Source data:
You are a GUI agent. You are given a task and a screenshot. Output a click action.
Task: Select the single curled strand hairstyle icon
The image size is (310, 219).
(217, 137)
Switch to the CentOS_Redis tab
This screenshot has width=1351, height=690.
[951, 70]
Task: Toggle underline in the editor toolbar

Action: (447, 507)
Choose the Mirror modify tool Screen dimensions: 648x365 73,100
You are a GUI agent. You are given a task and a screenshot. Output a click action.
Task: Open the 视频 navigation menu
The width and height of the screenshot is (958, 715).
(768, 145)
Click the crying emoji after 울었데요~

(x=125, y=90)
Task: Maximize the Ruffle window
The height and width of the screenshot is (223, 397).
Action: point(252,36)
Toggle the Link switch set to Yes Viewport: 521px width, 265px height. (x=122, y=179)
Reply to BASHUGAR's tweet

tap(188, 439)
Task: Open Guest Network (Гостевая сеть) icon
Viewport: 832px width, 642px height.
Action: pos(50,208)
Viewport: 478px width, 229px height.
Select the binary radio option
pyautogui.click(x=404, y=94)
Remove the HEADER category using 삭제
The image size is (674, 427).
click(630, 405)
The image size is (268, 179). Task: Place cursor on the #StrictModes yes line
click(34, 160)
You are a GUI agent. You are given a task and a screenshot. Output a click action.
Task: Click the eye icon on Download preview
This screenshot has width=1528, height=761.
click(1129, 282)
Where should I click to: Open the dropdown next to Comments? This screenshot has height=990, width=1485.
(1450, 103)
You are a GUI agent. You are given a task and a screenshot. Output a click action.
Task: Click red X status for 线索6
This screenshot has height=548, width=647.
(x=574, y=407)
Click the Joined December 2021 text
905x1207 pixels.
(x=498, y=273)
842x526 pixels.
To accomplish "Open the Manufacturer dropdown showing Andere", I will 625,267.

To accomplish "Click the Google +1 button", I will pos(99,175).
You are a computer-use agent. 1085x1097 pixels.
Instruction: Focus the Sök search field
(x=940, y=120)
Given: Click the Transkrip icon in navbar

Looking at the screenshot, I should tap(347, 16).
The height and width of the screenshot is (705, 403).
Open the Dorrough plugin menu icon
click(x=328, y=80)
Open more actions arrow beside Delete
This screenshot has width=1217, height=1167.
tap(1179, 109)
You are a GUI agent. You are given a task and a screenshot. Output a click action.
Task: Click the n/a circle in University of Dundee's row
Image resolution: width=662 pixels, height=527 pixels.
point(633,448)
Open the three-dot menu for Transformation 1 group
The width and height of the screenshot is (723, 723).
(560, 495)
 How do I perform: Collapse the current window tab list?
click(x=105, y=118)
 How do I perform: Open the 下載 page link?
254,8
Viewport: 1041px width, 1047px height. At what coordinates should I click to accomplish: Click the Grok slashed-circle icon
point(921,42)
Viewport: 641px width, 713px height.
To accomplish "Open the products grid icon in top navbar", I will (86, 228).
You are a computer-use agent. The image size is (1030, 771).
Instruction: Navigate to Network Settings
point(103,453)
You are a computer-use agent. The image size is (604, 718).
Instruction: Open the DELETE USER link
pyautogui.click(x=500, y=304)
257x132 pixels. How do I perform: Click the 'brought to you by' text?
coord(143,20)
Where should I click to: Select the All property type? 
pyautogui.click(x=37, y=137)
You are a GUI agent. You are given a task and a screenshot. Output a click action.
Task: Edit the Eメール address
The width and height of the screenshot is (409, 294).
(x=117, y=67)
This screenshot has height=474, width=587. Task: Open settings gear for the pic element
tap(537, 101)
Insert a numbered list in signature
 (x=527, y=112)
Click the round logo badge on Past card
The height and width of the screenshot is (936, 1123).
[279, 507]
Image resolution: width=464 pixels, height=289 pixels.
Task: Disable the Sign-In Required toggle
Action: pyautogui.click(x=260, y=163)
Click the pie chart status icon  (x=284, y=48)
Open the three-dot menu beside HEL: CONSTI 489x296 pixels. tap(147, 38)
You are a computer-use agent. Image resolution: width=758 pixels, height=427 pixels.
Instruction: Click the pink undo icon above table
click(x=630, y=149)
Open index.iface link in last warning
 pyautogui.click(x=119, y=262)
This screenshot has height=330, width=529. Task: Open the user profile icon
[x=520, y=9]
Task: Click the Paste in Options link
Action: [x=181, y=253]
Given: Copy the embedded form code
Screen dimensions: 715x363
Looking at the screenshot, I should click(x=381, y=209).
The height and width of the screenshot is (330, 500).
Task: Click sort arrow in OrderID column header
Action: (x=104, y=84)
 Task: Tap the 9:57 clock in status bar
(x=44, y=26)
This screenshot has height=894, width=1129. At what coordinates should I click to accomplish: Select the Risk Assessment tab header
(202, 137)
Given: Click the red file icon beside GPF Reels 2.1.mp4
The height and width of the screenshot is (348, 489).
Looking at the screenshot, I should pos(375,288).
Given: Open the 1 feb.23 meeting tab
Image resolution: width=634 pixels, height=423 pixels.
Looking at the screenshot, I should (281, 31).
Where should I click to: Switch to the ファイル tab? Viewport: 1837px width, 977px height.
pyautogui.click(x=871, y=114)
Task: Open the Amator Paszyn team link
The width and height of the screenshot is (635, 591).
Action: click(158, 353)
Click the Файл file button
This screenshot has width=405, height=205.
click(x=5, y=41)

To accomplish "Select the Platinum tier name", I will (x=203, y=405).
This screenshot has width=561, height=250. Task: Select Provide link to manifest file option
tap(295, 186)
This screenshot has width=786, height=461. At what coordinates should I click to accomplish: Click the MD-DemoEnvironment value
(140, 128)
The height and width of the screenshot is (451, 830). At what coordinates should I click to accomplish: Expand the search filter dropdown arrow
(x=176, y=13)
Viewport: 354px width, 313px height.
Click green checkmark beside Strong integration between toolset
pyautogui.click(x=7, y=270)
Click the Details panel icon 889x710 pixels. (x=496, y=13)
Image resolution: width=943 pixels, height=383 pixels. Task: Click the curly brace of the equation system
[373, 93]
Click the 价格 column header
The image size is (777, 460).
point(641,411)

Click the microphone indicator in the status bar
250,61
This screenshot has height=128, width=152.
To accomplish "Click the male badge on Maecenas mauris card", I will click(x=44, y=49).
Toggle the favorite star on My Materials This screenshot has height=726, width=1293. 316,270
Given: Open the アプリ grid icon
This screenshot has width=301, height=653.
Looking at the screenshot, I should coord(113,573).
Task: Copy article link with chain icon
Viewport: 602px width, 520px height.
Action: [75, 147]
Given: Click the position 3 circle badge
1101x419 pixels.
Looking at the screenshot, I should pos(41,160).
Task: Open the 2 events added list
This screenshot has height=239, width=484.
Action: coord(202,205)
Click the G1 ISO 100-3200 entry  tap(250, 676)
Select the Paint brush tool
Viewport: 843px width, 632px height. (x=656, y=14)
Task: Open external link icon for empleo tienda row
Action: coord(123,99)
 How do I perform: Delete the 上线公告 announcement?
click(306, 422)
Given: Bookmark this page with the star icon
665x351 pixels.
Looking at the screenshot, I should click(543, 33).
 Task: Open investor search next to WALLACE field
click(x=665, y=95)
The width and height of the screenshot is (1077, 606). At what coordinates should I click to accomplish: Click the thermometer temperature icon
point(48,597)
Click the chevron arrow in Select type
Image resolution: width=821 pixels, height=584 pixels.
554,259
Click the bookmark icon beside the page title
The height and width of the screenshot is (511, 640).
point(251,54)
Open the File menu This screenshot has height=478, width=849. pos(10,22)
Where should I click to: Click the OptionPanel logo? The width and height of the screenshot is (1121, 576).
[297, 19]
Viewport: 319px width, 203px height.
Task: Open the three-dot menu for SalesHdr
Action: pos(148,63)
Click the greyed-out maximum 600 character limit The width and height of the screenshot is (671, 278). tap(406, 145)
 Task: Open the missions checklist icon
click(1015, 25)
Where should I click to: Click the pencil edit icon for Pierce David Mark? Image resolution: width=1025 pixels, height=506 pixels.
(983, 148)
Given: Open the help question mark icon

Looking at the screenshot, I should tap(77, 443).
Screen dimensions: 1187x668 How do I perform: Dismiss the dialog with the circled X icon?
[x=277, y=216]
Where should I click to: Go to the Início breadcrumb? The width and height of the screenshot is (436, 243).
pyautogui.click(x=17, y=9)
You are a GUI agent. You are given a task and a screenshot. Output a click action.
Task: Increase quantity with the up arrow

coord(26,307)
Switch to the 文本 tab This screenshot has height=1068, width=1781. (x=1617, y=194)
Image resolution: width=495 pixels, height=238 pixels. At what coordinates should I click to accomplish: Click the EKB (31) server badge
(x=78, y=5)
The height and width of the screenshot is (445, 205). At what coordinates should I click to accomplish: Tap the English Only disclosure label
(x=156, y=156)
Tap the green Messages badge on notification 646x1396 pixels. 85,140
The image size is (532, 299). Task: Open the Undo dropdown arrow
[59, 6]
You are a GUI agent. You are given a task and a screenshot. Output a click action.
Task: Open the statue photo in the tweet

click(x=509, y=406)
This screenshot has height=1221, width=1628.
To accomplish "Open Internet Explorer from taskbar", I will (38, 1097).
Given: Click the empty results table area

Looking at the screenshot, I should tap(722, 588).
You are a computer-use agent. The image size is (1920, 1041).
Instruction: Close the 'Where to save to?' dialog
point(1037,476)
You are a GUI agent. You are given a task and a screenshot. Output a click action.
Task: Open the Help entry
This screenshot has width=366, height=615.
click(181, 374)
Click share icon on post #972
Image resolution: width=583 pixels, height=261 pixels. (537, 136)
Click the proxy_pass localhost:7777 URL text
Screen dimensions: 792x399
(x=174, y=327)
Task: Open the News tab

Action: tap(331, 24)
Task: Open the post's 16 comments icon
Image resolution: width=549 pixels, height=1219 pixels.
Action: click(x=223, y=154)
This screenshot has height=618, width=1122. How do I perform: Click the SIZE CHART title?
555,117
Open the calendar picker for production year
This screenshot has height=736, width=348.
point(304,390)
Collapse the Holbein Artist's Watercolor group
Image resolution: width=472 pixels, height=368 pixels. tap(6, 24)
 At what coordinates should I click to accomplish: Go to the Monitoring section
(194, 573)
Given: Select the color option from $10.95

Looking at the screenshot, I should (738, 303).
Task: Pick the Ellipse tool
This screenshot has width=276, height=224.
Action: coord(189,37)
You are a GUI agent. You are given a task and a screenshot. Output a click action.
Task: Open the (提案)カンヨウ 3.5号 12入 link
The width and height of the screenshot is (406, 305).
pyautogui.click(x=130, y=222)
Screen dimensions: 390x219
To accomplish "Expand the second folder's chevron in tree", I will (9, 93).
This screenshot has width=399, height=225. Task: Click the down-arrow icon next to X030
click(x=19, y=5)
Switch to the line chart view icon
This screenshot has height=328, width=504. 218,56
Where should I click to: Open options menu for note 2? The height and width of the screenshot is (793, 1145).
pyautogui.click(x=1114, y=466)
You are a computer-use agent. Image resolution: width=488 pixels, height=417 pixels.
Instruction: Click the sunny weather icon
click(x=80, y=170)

● The problem: Copy the lines of the source data verbatim, starting at the line that contains "Given: Click the Transkrip icon in navbar" and ending at the line that contains "tap(1179, 109)", with both of those lines included.

● Exercise solution:
Given: Click the Transkrip icon in navbar

Looking at the screenshot, I should tap(347, 16).
The height and width of the screenshot is (705, 403).
Open the Dorrough plugin menu icon
click(x=328, y=80)
Open more actions arrow beside Delete
This screenshot has width=1217, height=1167.
tap(1179, 109)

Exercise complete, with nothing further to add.